Впрочем, прохлада и свежесть «Бьюика» даже радуют после колбасно-кофейных запахов и птичьего гвалта закусочной. А может, Карлу просто нужен белый шум. Он по очереди переводит в мою сторону все воздуховоды. Волосы щекочут лицо, попадают в глаза. Руки начинают покрываться мурашками – крошечный отголосок страха, пережитого минувшей ночью. Я вижу Карла, который сидит в темной морозилке номера и прислушивается к звяканью дверной цепочки.

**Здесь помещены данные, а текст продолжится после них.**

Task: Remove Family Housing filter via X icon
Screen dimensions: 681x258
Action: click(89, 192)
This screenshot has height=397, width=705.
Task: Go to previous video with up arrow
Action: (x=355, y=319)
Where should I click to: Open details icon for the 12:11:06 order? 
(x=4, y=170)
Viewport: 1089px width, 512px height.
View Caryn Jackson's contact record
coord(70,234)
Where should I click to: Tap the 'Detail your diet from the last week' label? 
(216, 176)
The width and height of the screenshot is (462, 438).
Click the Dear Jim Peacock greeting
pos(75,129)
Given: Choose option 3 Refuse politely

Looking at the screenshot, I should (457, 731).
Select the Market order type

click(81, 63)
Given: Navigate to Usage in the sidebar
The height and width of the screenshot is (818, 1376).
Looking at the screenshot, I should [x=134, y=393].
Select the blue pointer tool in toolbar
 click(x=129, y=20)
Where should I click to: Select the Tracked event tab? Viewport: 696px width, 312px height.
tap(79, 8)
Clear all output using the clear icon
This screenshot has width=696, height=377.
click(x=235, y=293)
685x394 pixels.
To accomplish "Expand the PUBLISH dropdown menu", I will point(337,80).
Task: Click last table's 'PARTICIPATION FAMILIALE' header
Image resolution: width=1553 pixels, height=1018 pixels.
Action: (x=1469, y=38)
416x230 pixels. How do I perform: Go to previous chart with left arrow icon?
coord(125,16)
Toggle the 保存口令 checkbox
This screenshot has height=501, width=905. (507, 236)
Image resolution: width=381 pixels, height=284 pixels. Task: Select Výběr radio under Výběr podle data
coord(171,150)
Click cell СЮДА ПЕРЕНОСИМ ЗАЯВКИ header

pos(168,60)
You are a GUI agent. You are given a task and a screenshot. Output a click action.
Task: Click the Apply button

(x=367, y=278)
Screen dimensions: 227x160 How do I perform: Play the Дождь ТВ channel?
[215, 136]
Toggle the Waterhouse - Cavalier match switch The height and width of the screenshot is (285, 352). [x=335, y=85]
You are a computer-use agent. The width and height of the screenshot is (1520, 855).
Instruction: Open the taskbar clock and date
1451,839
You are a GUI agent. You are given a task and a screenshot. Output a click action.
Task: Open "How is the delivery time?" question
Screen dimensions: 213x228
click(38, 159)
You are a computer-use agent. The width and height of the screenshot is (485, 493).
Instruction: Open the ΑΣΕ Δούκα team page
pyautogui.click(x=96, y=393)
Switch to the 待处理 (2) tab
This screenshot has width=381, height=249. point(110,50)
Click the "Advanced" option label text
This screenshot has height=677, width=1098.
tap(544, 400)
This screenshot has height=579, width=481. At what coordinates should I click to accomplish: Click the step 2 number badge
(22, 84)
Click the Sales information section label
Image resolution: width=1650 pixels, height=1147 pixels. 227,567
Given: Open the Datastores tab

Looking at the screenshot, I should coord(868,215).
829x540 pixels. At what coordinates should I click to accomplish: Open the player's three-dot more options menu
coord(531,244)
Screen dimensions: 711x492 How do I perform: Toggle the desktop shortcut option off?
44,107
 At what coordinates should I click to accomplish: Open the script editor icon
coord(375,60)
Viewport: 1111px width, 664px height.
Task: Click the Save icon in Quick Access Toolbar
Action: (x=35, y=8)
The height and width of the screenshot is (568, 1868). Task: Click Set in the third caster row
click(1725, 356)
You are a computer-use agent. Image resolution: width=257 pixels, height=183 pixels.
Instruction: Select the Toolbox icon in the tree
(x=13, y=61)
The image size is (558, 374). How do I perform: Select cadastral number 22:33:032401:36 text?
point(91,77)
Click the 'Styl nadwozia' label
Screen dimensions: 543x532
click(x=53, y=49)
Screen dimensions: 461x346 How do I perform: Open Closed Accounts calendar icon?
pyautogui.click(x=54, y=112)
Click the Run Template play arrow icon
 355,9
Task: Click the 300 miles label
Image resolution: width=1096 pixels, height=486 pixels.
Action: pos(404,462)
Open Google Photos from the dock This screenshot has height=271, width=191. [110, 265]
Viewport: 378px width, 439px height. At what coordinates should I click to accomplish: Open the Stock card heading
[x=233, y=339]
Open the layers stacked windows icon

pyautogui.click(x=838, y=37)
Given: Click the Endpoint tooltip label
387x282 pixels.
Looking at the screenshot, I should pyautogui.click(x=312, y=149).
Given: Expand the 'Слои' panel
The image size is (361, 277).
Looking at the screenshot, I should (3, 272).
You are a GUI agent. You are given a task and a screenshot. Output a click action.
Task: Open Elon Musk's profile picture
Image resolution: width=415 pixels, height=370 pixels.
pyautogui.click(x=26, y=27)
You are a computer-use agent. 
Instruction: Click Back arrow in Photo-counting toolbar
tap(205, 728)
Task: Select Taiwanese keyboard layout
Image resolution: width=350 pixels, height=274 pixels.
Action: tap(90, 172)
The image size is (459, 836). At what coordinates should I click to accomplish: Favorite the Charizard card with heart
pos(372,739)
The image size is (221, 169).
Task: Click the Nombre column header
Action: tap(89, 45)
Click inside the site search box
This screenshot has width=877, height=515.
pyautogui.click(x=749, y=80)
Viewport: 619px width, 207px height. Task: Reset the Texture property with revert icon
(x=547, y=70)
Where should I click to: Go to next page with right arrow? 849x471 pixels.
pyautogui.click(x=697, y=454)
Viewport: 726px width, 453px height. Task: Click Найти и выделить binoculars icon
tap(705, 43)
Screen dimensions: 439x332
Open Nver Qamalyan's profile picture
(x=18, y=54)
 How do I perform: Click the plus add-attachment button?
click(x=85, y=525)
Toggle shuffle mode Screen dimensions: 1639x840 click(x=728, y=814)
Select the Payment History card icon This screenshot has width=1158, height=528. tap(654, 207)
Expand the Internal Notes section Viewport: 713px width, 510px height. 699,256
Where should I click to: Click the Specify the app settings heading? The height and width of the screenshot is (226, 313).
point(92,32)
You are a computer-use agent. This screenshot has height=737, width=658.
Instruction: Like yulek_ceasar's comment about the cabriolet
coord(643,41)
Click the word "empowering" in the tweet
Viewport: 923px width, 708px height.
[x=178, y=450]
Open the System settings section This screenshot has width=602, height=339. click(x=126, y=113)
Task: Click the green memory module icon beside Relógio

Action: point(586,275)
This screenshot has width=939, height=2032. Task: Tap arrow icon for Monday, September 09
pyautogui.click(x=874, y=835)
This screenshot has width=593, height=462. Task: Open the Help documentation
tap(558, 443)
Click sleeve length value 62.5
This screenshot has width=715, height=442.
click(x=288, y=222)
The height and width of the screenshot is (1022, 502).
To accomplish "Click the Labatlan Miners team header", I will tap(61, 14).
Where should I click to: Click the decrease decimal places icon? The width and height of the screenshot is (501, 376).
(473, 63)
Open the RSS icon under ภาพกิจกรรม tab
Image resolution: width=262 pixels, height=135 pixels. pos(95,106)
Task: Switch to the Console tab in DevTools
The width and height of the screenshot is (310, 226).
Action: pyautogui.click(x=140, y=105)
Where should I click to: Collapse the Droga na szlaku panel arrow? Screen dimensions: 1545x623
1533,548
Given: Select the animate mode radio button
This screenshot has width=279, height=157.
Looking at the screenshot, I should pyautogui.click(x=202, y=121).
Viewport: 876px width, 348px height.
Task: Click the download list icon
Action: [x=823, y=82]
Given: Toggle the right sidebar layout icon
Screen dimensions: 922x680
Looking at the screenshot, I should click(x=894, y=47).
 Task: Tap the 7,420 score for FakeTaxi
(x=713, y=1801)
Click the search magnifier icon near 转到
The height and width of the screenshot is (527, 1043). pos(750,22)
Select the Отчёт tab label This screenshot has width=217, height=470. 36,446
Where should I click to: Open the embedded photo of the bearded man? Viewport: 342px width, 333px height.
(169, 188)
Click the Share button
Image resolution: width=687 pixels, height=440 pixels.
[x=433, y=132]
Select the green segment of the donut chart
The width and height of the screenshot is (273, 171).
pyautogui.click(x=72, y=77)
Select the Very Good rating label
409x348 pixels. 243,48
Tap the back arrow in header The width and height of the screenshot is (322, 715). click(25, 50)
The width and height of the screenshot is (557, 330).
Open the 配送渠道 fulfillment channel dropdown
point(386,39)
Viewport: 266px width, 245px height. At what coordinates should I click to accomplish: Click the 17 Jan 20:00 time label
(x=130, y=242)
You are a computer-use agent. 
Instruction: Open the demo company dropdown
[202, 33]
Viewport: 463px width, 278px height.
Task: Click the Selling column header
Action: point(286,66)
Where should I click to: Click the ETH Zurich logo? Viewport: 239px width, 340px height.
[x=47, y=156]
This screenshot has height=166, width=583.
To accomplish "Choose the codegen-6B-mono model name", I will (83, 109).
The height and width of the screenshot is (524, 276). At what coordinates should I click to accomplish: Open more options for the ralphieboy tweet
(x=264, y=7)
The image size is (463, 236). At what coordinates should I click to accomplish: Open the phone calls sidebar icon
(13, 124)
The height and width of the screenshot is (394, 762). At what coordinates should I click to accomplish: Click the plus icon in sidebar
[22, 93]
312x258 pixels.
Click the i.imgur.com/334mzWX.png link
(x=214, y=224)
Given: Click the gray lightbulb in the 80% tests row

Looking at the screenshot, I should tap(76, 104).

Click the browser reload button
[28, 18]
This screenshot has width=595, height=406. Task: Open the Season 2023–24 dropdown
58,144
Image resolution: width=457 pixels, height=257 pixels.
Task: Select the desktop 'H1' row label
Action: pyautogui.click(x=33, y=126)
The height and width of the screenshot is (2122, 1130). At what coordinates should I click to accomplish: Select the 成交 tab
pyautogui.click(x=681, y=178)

Страх, подобный этому, давным-давно гложет меня изнутри, как стая крыс. Говорят, с самого рождения мы боимся двух вещей: громких звуков и высоты. Младенцы и котята отказываются ползать по прозрачному стеклянному столу, а вот утка запросто по нему пройдет: она ведь умеет летать. Это инстинкт. Говорят. Лично мне кажется, что мы с рождения боимся всего на свете. И только притворяемся храбрыми до поры до времени. Пока чудовище не проснется.